BERITA TERKINI
Ekonomi Sulsel Tumbuh 5,01% pada Triwulan III-2025, BI Prediksi Tren Berlanjut hingga Akhir Tahun

Ekonomi Sulsel Tumbuh 5,01% pada Triwulan III-2025, BI Prediksi Tren Berlanjut hingga Akhir Tahun

MAKASSAR—Perekonomian Provinsi Sulawesi Selatan (Sulsel) mencatat pertumbuhan 5,01% secara tahunan (year on year/yoy) pada triwulan III-2025. Capaian ini naik tipis dibandingkan triwulan sebelumnya yang berada di angka 4,94%, meski secara nasional Sulsel masih menempati peringkat ke-19.

Kepala Perwakilan Bank Indonesia (BI) Sulsel, Rizki Ernadi Wimanda, menyatakan tren pertumbuhan ekonomi daerah diperkirakan berlanjut. Untuk keseluruhan 2025, Produk Domestik Regional Bruto (PDRB) Sulsel diproyeksikan tumbuh stabil pada kisaran 4,9% hingga 5,7%.

“Memang kenaikannya pada triwulan III belum besar, tetapi kami optimistis pada triwulan IV pertumbuhan kembali meningkat,” kata Rizki dalam acara Bincang Bareng Media di Good Fields Makassar, Senin (17/11/2025).

Menurut BI, pertumbuhan ekonomi Sulsel pada triwulan III ditopang terutama oleh konsumsi rumah tangga serta investasi atau Pembentukan Modal Tetap Bruto (PMTB). Konsumsi rumah tangga menguat seiring meningkatnya belanja makanan dan non-makanan, terutama pada kelompok makanan-minuman, kesehatan, dan pendidikan.

Sementara itu, PMTB meningkat didorong oleh naiknya realisasi Penanaman Modal Dalam Negeri (PMDN) dan Penanaman Modal Asing (PMA), serta meningkatnya impor barang modal seperti mesin dan peralatan listrik untuk kebutuhan industri dan proyek investasi. Aktivitas konstruksi juga disebut tetap bergairah, tercermin dari pengadaan semen yang terus menunjukkan tren kenaikan.

Dari sisi lapangan usaha, sektor pertanian menjadi motor utama pertumbuhan dengan laju 5,32% pada triwulan III-2025, meningkat dari 3,36% pada triwulan sebelumnya. Peningkatan ini terutama didorong lonjakan produksi padi dan jagung pada musim panen gadu. Sektor pertanian tercatat memiliki kontribusi besar terhadap PDRB Sulsel dengan pangsa 24,55%.

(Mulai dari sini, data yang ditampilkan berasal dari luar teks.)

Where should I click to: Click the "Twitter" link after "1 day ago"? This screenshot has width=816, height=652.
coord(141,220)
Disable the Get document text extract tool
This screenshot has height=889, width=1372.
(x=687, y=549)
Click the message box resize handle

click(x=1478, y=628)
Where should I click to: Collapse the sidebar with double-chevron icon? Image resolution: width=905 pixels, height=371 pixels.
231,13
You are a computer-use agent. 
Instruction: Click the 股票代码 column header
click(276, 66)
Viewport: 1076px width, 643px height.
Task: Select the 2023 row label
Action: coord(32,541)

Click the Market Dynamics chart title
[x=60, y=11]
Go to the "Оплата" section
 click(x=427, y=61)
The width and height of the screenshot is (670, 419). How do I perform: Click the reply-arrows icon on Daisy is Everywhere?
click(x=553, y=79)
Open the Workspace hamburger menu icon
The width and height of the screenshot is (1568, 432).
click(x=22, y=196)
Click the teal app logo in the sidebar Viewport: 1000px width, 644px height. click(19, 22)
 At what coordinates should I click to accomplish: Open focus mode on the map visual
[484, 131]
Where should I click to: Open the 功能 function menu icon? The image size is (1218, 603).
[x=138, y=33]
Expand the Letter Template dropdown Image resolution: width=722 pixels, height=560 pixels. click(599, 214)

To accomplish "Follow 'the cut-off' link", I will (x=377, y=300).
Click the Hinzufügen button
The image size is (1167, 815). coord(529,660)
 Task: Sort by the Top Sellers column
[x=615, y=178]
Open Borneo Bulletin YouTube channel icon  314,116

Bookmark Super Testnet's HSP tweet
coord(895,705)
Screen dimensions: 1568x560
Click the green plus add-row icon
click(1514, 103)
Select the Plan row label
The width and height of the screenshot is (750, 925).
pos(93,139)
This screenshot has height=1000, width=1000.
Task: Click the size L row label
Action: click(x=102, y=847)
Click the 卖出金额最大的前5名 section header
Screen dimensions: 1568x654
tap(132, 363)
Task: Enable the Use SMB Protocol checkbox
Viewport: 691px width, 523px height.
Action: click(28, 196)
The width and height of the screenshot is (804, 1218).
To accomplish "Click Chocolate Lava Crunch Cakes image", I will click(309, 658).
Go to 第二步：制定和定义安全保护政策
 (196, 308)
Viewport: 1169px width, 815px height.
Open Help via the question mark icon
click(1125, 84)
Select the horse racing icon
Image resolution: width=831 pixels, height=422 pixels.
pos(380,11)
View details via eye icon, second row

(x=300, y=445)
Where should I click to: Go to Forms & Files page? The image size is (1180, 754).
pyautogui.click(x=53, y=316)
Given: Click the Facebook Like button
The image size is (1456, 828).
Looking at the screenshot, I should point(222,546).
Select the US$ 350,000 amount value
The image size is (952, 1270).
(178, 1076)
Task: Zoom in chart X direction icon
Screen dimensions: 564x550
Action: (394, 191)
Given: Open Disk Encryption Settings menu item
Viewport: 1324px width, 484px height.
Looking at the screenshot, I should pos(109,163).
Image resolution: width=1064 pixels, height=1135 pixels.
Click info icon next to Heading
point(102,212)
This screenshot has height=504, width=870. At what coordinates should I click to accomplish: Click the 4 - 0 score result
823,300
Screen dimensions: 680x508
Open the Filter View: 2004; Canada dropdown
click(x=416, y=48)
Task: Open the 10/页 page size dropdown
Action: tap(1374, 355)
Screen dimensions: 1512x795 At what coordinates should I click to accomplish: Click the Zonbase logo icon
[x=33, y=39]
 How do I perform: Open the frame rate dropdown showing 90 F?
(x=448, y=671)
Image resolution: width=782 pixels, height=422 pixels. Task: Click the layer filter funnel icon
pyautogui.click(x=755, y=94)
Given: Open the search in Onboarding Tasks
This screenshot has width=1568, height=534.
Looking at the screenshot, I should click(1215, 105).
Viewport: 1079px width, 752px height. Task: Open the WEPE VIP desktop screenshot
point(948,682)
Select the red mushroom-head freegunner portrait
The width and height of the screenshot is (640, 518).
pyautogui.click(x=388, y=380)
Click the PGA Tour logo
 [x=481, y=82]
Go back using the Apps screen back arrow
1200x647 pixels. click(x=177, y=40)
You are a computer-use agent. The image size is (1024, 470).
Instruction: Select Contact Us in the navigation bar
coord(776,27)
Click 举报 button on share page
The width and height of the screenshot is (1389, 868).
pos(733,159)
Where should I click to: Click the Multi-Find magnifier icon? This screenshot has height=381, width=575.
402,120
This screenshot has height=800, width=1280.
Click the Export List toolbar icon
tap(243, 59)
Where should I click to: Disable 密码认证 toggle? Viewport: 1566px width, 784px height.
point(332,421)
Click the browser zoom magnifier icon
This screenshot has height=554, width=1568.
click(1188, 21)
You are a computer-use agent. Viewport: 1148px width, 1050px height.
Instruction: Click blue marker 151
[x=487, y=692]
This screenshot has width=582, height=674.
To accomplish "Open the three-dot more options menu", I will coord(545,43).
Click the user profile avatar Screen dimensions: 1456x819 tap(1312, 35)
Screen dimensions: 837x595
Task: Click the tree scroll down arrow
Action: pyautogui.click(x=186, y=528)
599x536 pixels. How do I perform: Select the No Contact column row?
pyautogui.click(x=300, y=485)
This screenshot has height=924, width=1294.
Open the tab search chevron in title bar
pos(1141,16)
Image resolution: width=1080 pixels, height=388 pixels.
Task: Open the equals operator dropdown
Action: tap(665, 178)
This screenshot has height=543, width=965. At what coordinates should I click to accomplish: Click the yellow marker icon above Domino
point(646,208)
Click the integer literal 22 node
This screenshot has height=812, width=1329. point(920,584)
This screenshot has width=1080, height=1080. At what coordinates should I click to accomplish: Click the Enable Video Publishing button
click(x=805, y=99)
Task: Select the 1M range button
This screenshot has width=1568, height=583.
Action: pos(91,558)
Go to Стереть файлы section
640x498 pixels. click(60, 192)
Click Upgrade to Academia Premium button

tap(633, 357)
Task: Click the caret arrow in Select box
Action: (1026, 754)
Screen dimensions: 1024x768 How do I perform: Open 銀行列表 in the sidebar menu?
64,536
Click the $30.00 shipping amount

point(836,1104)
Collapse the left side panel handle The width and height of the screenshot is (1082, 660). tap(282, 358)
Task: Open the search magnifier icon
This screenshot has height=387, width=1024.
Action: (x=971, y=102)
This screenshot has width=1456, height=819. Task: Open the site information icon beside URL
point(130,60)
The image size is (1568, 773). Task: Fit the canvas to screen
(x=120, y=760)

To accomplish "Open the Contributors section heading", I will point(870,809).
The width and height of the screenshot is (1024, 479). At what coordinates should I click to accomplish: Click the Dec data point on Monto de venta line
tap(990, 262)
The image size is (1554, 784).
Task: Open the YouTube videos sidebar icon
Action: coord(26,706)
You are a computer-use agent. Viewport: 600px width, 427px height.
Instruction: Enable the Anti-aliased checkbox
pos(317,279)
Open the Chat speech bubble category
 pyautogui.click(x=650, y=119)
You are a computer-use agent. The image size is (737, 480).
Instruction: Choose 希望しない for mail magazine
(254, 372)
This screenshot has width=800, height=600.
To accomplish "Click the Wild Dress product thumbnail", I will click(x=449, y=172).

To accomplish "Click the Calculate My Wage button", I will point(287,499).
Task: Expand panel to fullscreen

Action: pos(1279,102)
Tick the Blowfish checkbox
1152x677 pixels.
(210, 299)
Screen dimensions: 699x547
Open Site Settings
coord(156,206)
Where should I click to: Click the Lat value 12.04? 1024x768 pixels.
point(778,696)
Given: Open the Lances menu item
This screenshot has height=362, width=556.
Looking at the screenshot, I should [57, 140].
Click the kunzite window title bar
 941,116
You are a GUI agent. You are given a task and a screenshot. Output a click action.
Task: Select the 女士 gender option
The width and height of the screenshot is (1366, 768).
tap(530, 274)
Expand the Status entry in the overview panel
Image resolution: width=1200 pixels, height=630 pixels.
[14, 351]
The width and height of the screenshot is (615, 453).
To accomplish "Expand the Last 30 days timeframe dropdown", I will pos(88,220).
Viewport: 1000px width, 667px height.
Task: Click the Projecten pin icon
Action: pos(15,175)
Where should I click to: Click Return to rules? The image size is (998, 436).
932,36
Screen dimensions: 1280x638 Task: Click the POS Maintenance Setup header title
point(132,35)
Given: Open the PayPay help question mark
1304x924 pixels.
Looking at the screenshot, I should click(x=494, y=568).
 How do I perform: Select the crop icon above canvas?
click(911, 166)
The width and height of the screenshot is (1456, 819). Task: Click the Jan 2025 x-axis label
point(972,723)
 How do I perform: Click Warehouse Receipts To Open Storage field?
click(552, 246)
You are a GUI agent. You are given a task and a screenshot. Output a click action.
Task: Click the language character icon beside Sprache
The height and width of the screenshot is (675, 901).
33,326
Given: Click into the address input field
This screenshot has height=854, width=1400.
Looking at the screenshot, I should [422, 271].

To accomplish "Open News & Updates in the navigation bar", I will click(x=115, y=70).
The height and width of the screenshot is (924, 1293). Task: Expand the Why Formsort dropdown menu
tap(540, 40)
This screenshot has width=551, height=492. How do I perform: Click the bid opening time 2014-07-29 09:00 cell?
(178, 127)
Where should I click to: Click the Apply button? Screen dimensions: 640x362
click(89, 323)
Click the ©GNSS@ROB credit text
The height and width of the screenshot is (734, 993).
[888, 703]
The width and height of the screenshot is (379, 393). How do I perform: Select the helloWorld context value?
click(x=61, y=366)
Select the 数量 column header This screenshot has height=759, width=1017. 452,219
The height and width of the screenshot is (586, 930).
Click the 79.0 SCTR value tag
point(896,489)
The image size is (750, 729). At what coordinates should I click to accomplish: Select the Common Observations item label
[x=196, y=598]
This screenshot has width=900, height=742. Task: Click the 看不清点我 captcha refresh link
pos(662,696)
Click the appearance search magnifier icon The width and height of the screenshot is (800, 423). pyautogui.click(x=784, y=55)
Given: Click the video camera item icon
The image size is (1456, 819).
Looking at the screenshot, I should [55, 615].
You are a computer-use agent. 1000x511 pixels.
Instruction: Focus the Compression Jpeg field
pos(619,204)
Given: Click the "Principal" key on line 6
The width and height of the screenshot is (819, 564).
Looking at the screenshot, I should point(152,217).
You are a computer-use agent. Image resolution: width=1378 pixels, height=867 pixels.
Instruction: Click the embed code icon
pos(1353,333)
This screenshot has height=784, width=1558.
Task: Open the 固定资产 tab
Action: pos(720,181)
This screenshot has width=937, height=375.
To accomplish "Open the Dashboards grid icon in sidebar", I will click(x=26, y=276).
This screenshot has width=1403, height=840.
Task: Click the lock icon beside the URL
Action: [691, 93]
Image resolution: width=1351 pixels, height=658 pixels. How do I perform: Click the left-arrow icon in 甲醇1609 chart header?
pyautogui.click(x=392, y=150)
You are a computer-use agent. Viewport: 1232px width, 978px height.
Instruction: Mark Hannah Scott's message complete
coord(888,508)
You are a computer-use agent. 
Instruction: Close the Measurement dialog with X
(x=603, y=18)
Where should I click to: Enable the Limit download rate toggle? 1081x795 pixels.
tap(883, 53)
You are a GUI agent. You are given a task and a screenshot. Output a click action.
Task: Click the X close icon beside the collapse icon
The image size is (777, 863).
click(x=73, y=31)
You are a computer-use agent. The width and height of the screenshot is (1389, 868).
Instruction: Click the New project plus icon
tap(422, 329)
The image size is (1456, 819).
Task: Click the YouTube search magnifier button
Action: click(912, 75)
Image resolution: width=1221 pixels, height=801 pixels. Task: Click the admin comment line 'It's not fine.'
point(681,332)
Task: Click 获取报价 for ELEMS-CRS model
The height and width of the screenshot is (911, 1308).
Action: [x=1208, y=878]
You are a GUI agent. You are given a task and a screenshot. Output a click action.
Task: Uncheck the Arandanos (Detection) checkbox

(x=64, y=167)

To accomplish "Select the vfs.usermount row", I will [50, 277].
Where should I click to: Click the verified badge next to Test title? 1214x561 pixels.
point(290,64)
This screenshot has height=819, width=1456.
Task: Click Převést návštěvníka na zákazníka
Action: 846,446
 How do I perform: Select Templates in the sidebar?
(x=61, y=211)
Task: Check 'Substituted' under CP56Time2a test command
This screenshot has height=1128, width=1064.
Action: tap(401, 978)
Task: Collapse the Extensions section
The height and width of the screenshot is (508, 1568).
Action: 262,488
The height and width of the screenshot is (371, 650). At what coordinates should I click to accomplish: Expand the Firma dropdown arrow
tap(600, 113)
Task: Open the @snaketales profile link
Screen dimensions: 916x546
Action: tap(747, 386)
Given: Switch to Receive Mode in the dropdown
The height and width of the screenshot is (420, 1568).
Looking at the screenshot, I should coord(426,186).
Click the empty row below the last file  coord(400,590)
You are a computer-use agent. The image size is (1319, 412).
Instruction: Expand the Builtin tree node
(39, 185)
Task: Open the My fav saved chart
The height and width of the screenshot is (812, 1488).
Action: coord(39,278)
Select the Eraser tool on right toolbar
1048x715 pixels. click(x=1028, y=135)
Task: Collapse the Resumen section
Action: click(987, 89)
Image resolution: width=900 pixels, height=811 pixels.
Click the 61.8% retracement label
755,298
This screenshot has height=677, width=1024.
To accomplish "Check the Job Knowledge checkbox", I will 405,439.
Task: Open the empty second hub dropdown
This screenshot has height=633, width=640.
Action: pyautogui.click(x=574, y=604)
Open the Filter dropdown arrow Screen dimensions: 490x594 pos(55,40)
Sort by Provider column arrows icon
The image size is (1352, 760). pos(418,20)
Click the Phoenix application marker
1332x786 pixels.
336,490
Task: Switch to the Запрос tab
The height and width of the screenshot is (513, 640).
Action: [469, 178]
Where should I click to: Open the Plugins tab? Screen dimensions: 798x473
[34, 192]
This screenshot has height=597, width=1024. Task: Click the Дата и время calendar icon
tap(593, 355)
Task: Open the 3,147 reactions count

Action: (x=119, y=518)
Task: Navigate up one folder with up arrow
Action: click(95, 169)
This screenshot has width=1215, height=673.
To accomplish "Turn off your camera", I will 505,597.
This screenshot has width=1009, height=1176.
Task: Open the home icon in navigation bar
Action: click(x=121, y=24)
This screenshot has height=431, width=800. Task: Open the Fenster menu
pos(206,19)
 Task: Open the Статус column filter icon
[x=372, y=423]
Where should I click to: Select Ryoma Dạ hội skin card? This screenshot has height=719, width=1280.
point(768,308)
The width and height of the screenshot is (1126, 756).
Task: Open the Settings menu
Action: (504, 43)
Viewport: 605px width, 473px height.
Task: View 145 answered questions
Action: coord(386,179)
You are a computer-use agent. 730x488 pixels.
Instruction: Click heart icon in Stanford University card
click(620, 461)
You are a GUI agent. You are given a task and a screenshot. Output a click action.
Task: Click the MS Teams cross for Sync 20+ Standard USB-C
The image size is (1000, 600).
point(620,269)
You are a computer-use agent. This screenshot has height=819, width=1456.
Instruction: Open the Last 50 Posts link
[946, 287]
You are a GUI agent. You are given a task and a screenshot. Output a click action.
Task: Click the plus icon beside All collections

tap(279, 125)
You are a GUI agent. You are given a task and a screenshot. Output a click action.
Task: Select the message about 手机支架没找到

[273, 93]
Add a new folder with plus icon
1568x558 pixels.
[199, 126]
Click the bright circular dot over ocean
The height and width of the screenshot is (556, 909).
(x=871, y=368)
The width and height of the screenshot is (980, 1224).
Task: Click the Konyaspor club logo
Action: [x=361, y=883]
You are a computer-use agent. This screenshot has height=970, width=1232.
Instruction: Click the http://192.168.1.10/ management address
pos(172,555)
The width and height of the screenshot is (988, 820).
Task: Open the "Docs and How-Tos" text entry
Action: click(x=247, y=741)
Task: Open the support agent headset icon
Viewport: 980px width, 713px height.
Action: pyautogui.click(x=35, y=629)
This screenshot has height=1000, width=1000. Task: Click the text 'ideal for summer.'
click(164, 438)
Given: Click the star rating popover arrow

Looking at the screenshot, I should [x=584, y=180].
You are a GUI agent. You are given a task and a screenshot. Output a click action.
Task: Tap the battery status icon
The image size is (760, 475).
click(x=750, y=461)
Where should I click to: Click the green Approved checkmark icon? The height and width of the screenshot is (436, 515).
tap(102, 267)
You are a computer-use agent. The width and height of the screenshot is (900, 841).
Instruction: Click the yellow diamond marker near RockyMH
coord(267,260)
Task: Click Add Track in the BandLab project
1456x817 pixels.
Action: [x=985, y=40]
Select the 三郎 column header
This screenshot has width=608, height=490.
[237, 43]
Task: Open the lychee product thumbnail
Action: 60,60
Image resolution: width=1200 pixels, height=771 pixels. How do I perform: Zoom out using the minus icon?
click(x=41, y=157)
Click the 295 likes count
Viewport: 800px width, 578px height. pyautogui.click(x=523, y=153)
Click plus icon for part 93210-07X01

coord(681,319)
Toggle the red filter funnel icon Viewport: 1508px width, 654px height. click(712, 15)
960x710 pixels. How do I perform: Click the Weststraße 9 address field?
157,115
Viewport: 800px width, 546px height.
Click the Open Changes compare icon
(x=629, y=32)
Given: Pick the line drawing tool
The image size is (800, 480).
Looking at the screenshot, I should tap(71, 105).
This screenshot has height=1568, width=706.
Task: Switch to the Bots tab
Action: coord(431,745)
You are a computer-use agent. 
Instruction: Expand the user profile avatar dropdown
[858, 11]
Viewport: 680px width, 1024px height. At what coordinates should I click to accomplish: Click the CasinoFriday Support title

Selain pertanian, sektor perdagangan turut tumbuh seiring meningkatnya distribusi dan penjualan barang, terutama non-kendaraan bermotor. Industri pengolahan juga mencatat pertumbuhan positif yang didominasi subsektor makanan dan minuman.

Di sisi lain, sektor konstruksi menguat sejalan dengan kenaikan pengadaan semen serta realisasi investasi infrastruktur dan properti. Kinerja sektor pertambangan turut membaik melalui peningkatan produksi nikel matte dan gas alam.

BI Sulsel menyampaikan optimisme pertumbuhan ekonomi akan terus menguat hingga akhir 2025, dengan inflasi yang diperkirakan tetap berada dalam sasaran 2,5 ± 1%.

Rizki menambahkan, penguatan sektor pertanian perlu terus dilakukan, terutama melalui peningkatan produktivitas dan pemanfaatan lahan kosong untuk komoditas hortikultura seperti bawang, cabai, dan tomat (Barito) guna membantu menjaga stabilitas harga.